(Collected data)
━━━━━━

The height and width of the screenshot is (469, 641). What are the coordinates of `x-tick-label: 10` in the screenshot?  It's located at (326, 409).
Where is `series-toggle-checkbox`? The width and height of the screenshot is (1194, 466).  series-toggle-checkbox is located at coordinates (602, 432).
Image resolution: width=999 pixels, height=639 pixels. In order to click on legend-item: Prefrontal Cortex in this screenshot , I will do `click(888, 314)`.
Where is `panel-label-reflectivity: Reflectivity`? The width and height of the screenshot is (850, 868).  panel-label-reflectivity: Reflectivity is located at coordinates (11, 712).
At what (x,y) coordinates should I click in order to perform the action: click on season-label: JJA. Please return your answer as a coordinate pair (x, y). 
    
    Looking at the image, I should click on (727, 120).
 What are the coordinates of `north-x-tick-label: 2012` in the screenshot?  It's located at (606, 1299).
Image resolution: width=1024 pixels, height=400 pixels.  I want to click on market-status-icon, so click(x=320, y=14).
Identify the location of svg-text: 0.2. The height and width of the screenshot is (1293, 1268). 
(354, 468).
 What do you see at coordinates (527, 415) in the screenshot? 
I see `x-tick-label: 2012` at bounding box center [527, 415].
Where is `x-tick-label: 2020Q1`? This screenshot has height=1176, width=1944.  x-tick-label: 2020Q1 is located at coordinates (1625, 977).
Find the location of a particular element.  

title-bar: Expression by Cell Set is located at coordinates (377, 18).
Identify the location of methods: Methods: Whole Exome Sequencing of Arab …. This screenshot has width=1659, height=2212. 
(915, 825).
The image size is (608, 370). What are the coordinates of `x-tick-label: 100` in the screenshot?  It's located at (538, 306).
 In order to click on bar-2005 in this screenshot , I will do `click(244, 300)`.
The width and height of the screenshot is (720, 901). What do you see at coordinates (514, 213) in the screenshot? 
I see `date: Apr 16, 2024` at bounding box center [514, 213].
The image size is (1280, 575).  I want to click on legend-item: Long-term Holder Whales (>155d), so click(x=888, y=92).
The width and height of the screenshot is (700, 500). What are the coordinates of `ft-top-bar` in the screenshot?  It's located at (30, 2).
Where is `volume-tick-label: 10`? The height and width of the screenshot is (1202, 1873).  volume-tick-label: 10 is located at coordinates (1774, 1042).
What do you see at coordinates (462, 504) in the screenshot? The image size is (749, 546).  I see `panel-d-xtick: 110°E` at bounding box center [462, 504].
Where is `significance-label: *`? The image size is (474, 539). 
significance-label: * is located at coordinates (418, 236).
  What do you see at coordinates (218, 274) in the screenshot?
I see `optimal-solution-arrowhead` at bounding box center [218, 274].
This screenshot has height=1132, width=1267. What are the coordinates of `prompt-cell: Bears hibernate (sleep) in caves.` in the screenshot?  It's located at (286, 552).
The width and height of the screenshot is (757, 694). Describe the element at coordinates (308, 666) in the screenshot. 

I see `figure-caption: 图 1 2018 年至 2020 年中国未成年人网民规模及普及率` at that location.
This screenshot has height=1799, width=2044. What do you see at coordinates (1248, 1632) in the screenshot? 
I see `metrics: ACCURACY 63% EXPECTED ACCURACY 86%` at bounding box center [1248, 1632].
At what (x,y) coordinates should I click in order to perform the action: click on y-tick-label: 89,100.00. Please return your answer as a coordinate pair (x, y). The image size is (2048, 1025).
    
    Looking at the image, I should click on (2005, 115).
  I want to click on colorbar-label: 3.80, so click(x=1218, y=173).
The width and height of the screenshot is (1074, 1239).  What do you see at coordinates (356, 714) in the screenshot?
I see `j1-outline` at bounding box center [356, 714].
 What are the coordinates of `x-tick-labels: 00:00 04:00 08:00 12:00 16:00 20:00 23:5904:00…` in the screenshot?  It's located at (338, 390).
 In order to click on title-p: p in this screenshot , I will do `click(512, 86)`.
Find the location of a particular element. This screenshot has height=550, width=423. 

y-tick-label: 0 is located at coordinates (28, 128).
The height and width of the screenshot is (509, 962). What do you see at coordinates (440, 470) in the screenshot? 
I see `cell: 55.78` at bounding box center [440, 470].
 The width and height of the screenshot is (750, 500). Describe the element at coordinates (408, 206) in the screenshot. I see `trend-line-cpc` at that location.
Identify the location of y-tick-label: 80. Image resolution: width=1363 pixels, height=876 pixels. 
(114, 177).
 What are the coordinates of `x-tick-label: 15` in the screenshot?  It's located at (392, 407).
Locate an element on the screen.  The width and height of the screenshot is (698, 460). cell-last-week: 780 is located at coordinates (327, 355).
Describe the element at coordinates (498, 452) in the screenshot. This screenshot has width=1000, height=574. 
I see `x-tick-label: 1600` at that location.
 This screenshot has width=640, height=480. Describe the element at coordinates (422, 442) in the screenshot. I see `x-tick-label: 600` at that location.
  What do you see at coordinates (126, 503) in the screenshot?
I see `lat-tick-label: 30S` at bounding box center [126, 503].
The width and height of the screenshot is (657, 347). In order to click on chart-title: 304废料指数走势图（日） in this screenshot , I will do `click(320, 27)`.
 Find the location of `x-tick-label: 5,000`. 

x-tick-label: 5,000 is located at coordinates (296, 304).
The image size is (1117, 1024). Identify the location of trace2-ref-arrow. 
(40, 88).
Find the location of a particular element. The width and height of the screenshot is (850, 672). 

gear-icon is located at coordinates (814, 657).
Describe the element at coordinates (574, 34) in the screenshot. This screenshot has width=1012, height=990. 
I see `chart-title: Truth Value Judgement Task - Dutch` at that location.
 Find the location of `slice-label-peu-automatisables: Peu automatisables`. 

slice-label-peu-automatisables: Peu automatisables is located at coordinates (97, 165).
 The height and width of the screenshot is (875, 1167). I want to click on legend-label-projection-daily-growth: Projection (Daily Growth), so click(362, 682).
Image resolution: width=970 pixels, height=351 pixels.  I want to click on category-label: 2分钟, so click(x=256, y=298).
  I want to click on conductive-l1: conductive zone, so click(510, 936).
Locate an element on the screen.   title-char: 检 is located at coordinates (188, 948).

━━━━━━

## [TASK PROMPT]
Could you quote, word for word, the lines that open with the one containing "What do you see at coordinates (527, 415)" and close with the one containing "coordinates (1625, 977).", both of those lines included?

## [YOUR SOLUTION]
 What do you see at coordinates (527, 415) in the screenshot? 
I see `x-tick-label: 2012` at bounding box center [527, 415].
Where is `x-tick-label: 2020Q1`? This screenshot has height=1176, width=1944.  x-tick-label: 2020Q1 is located at coordinates (1625, 977).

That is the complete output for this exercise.